#### Provided data ####

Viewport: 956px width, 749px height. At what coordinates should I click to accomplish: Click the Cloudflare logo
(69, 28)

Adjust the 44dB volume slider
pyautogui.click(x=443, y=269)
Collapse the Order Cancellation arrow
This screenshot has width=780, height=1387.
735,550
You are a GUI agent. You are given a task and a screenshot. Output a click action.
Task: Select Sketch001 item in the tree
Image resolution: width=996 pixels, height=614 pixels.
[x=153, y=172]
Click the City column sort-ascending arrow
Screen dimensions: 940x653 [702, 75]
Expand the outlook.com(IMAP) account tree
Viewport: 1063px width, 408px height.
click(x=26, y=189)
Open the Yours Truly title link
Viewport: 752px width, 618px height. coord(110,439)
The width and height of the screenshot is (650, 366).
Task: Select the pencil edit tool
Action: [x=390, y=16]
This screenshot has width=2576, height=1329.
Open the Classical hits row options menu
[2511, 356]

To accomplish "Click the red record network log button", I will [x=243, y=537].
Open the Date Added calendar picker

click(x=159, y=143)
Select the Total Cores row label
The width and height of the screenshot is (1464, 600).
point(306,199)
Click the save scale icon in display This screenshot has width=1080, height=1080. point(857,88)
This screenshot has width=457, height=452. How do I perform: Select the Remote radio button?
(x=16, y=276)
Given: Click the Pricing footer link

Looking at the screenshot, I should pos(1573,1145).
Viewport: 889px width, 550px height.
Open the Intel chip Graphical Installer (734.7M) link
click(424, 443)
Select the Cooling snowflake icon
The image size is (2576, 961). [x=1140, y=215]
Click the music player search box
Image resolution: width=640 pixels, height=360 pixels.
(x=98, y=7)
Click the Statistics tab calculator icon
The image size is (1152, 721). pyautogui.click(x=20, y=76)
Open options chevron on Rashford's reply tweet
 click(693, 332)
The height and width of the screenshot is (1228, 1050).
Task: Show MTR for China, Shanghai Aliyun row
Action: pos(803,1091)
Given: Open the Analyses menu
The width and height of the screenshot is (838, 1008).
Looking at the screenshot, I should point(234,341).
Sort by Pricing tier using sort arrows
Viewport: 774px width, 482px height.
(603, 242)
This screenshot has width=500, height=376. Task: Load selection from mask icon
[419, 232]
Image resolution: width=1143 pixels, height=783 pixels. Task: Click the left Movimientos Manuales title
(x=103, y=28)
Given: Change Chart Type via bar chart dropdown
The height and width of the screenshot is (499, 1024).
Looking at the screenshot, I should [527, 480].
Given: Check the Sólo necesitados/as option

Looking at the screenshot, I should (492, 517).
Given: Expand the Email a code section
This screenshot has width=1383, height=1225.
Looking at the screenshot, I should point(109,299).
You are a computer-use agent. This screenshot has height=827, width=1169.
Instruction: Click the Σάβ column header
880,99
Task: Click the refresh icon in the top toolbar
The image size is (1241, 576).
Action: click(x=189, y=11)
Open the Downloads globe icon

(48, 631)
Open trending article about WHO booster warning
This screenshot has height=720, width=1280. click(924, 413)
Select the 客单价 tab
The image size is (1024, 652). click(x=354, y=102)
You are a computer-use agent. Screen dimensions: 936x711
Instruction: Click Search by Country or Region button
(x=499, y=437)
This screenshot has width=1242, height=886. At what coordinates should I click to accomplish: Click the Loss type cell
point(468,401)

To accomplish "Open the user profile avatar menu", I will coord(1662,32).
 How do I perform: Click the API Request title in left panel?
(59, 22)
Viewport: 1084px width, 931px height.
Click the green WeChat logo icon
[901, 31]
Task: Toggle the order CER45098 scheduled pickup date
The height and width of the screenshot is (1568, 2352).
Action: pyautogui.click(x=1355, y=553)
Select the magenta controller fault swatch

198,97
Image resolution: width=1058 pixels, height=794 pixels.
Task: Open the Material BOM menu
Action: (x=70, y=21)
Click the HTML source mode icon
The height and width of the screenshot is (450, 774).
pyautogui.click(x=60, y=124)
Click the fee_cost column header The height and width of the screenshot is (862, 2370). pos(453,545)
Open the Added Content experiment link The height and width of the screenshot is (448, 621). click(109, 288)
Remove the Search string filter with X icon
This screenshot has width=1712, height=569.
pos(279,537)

####

- [Your goal]: Only lines holding the word "computer" belong in the answer; copy each one from the material.

- [Answer area]:
You are a computer-use agent. This screenshot has height=827, width=1169.
You are a computer-use agent. Screen dimensions: 936x711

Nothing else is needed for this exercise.